Mike, I am very close to ignoring you.  You read what you want and then are in rage mode.  I have no idea why.  I find it childish and offensive.  Not every state's laws are the same, something that I--unlike you-- have acknowledged.  One more personal insult and in spite of how I love ya, you go on ignore for awhile.  I really don't need it today.

----------


## Guest

> Your company policy may prevent you from making a citizens arrest, but it's not against the law, neither is carrying handcuffs.  You clearly can't tell the difference between your company's policy and the law.  Here's a link to the laws in your state regarding citizens arrest. http://constitution.org/grossack/arrest.htm


And gun control is not against the law until it is regulated by states in a manner of their legislature's choosing.

----------


## Irascible Crusader

> Mike, I'm going to say this as politely as I can.  Quit being a dick and quit cursing at me like an angry old man.  I said that perhaps the laws are different elsewhere, as in whatever "land" you live in, but here if *police*are working as private security conflict of interest procedures constrict how they govern themselves AND citizen's arrest laws are non-existent.
> 
> 
> 
> Mike, I am very close to ignoring you.  You read what you want and then are in rage mode.  I have no idea why.  I find it childish and offensive.  Not every state's laws are the same, something that I--unlike you-- have acknowledged.  One more personal insult and in spite of how I love ya, you go on ignore for awhile.  I really don't need it today.



Sorry, you don't get to spew ignorance and then whine when people call you on it. Grow the fuck up!  Even now you're stupidly (yes, I said stupidly) claiming that there is no citizens arrest law in New York.  You know what I find offensive?  I find your recalcitrance offensive and your unethical spreading of misinformation.  You don't know what you're talking about, you refuse to do the research and alleviate your ignorance, and you are pointedly incorrigeable.  That's just as enraging as anything I'm saying to you.

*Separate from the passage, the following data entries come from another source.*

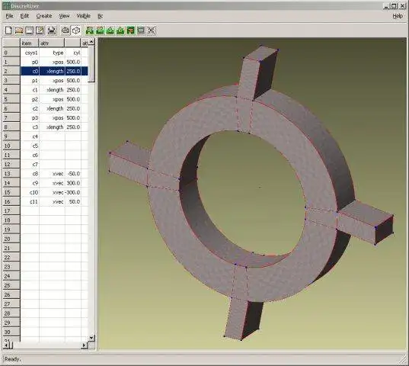
Task: Select the csys1 item cell
Action: 30,53
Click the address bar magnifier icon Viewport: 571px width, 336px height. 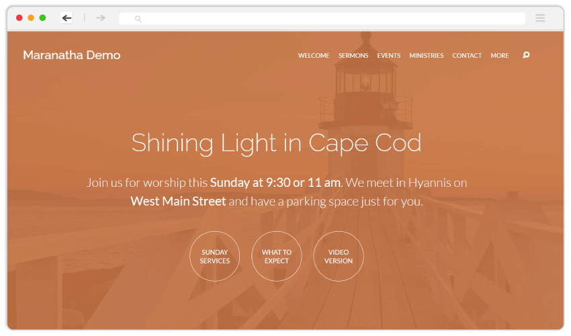pyautogui.click(x=138, y=19)
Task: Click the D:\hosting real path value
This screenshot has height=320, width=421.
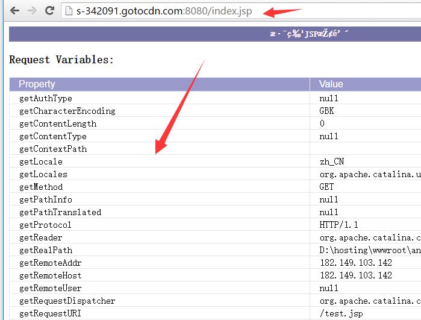Action: coord(369,250)
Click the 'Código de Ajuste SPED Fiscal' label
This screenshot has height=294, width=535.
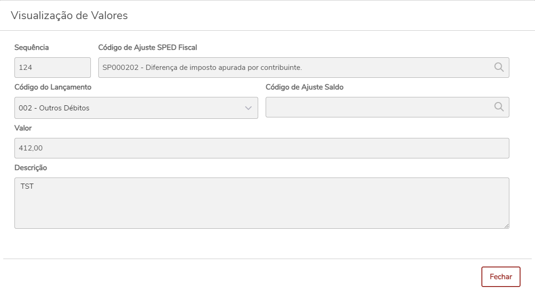click(x=148, y=48)
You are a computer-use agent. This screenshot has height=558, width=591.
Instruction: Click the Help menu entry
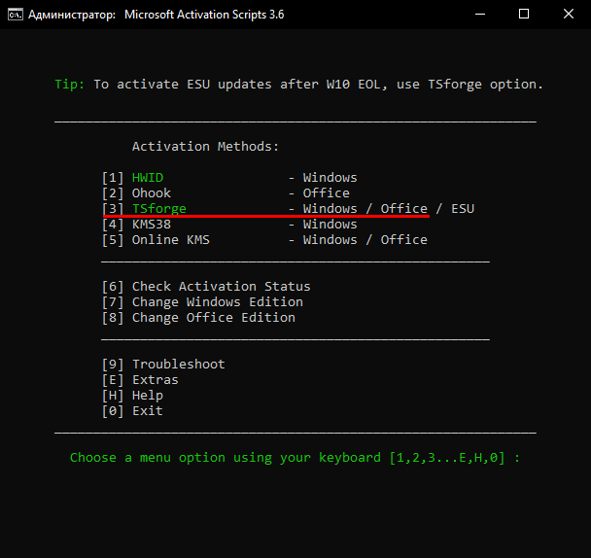point(147,396)
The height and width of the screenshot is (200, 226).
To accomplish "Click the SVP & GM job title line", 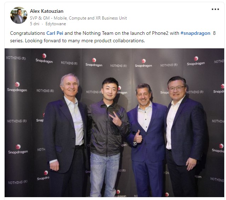I will [x=78, y=18].
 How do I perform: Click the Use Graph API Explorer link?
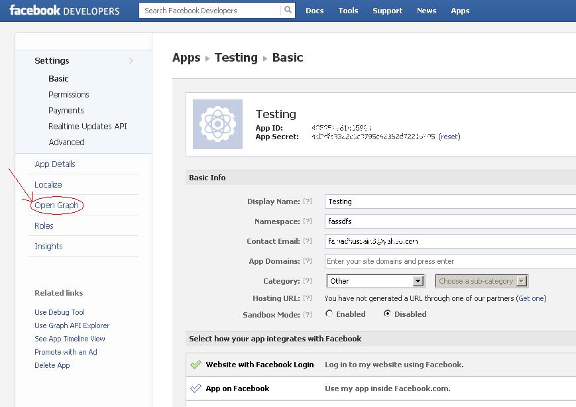click(72, 325)
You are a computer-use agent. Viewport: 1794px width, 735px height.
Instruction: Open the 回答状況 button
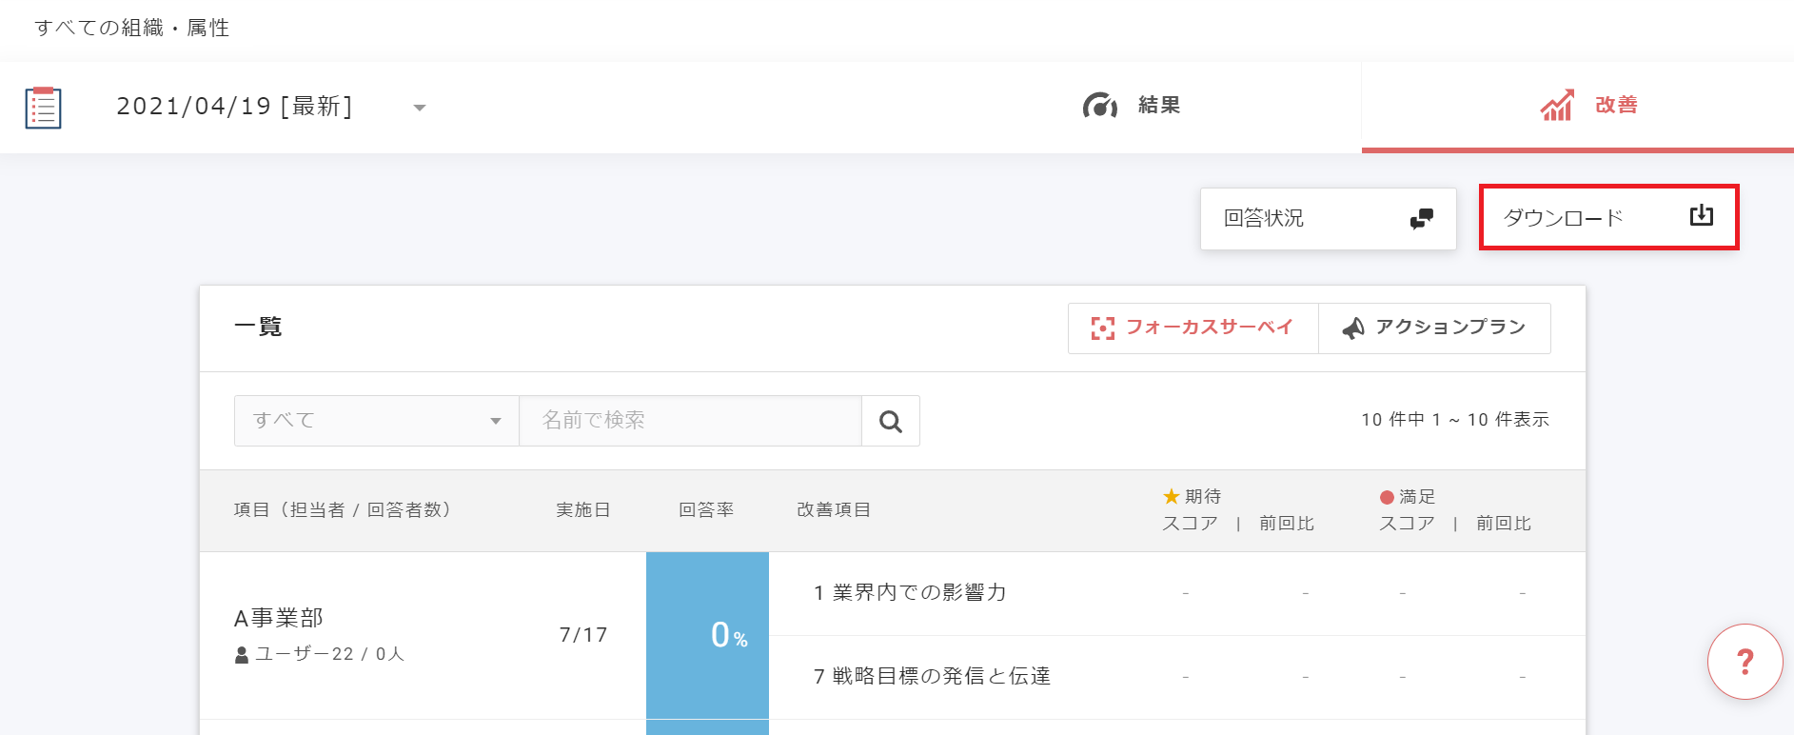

> There is an important distinction between the defense of justification/necessity under Article 35 and the law of citizen's arrest. In general, to use physical force a private citizen must in fact be correct that a person has committed an offense, while a police officer must only have a reasonable belief.
> Apart from the "citizen arrest" statutes of New York, which authorize any "person" to use force necessary to arrest and hold a GUILTY offender in custody until the police take him, there exists a separate common law/statutory privilege that permits property owners, including shop-keepers and landowners, to restrain or "detain" persons whom they have probable cause to believe have committed or are about to commit violations of their property rights (e.g., by theft or by trespass or property damage):
> "[G]enerally, restraint or detention [of trespassers and/or of their personal property (e.g. vehicles)], reasonable under the circumstances and in time and manner, imposed for the purpose of preventing another from inflicting personal injuries or interfering with or damaging real or personal property in one's lawful possession or custody is not unlawful. … And although confinement reasonably perceived to be unlawful may invite escape, the person falsely imprisoned is not relieved of the duty of reasonable care for his own safety in extricating himself from the unlawful detention." Sindle v. NYCTA, 33 N.Y.2d 293, 307 N.E.2d 245 (1973); Fieldston Prop. Owners Assn. v. City of New York, 16 NY2d 267, 269; Forest Hills Corp v. Kowler, 80 AD2d 630; Forrest Hills Corp. v. Baroth, 147 Misc. 2d 404.In the event that the defiant guilty intruder is an unknown stranger in an act of malfeasance, a landowner or lawful occupant may choose to invoke his statutory right to "arrest" the intruder and to hold him for, or to "deliver" him promptly to, the Police. CPL 140.30 et. seq.
> The privilege of Citizen's Arrest in New York is granted by statute to "any person," and is a right that a land-owner enjoys in addition to his privilege to use force "in defense of premises." (PL s. 35.10(6)). Private persons may only "arrest" those offenders who are in fact guilty of any "offense" (e.g., Trespass PL s 140.05 or ECL 11-2113).
> New York Penal Law, sec. 35.30, titled "Justification; use of physical force in making an arrest or in preventing an escape", provides:
> "4. A private person acting on his own account may use physical force, other than deadly physical force, upon another person when and to the extent that he reasonably believes such to be necessary to effect an arrest or to prevent the escape from custody of a person whom he reasonably believes to have committed an offense [in his presence] and who in fact has committed such offense; and [after giving due notice of the grounds for the arrest] he may use deadly physical force for such purpose when he reasonably believes such to be necessary toa) Defend himself or a third person from what he reasonably believes to be the use or imminent use of deadly physical force; or (b) Effect the arrest of a person who has committed murder, manslaughter in the first degree, robbery, forcible rape or forcible sodomy and who is in immediate flight therefrom[1]. http://en.wikipedia.org/wiki/Necessi...ense_(New_York)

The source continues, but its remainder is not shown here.